~致知 2012年11月号 高野登さんの言葉~


「どうしたらホスピタリティの感性が伸びますか?」という質問に対して
 僕は「自分の行動パターンを少し変えてみるといいよ」と言っているんです。
 例えば、最近は水を飲む時に、直接ペットボトルに口をつけますね。しかし、古来日本では容器に直接口をつけて飲むという文化はなかったわけです。必ずコップに注いでから飲むという美しい所作がありました。
 だからリッツ・カールトンでは誰が見ていなくても、必ずコップに注いでから飲むことを徹底したんです。
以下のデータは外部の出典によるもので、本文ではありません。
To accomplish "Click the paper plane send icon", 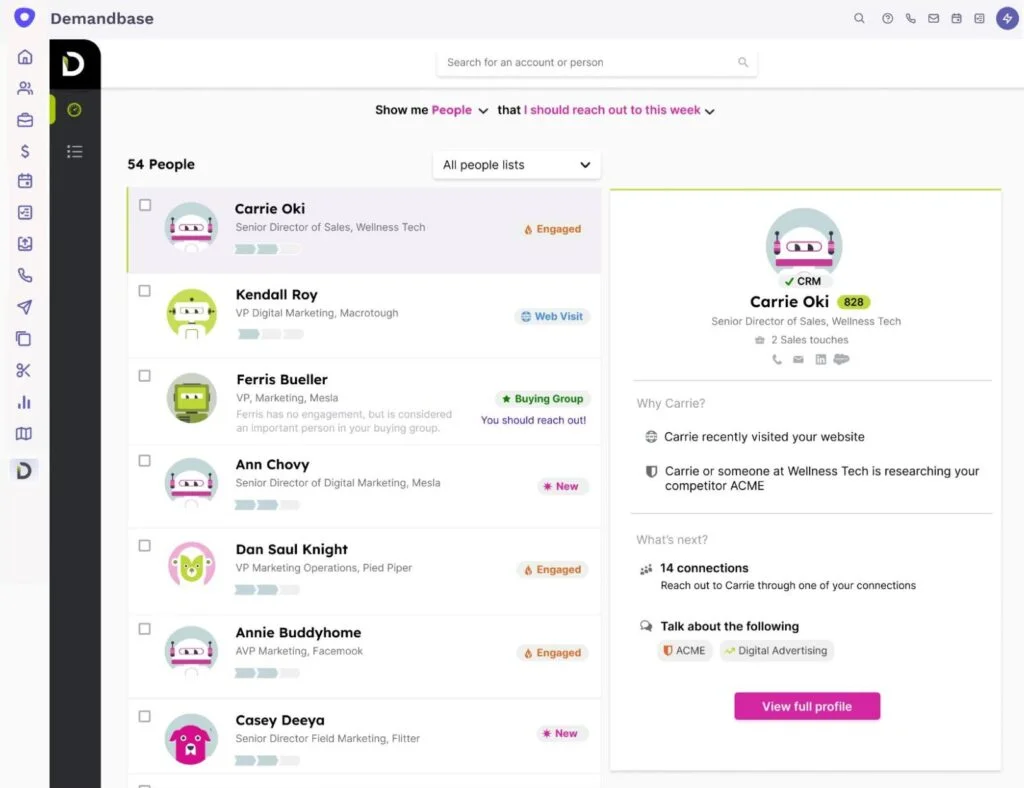I will 25,307.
裏方にいても必ずコップに移してから水を飲むホテルマンと、何も考えず直接ペットボトルに口をつけて飲むホテルマンとでは、三年経った時、明らかに違いが出てきます。一年じゃわからない。でも五年経ったら追いつけないほどの開きになる。
 あるいは、背広は一日一緒に働いてくれたパートナーであり、大切な戦闘服ですから、ブラシをかけて、”きょうもご苦労さま”と声を掛けて洋服ダンスに掛ける。靴も、毎日でなくても磨いて、木型を入れて下駄箱にしまう。そういうことを意識している人と、靴を脱ぎ散らかして、何も考えずにまた翌日はいてくる人とでは、全く違う存在になるんですね。
 そんな小さなことであっても、行動パターンを変えて自分の習慣にしてしまうと、今度は人の靴や背広に目がいくようになる。つまり今迄なかった視点が生まれるのです。」
~致知 2012年11月号 宮本輝さんの言葉~



 出会いというのは、偶然ではないと思うんですね。これは動かしようのない一つの法則性があって、どんな人に出会うかは自分次第なんですよ。
 そう思いません?運の悪い人は知り合う人もやっぱり運が悪いですよ。やくざの下にはやくざが集まる。性悪女は性悪男とくっつく。これは不思議なものです。仮に性格のいい人と付き合っても、次第に離れていきます。だから「嫁さんは立派だけど、亭主はねえ」なんていうことはなくて、家庭の中に入ってみたら似た者同市ですよ。どちらか一方だけが悪いなんていうことはない。
 それを分かりやすい言い方をすると、「命の器」だと僕は言うんです。人と人は、その人の最も核となるもの、基底部を成している傾向性が共鳴し合う。要するにどんな人に出会い、縁を結んでいくかは、その人の「命の器」次第ということです。そして、その出会いの質を変えるには、自分が変わるしかないんです。
~致知2012年12月号から~


「伸びる人の共通点」として高畠導宏さんが挙げた七つの言葉

一.素直であること
二.好奇心旺盛であること
三.忍耐力があり、諦めないこと
四.準備を怠らないこと
五.几帳面であること
六.気配りができること
七.夢を持ち、目標を高く設定することができること



 高畠さんはある時、コーチとして一番大切なものは何かと聞かれ、「教えないこと」だと答えている。これは野球選手ばかりではない。教師があれをせよこれをせよと指示するのではなく、生徒たち本人が持っているよい部分を上手く引き出してやることが教育の要諦と言えるだろう。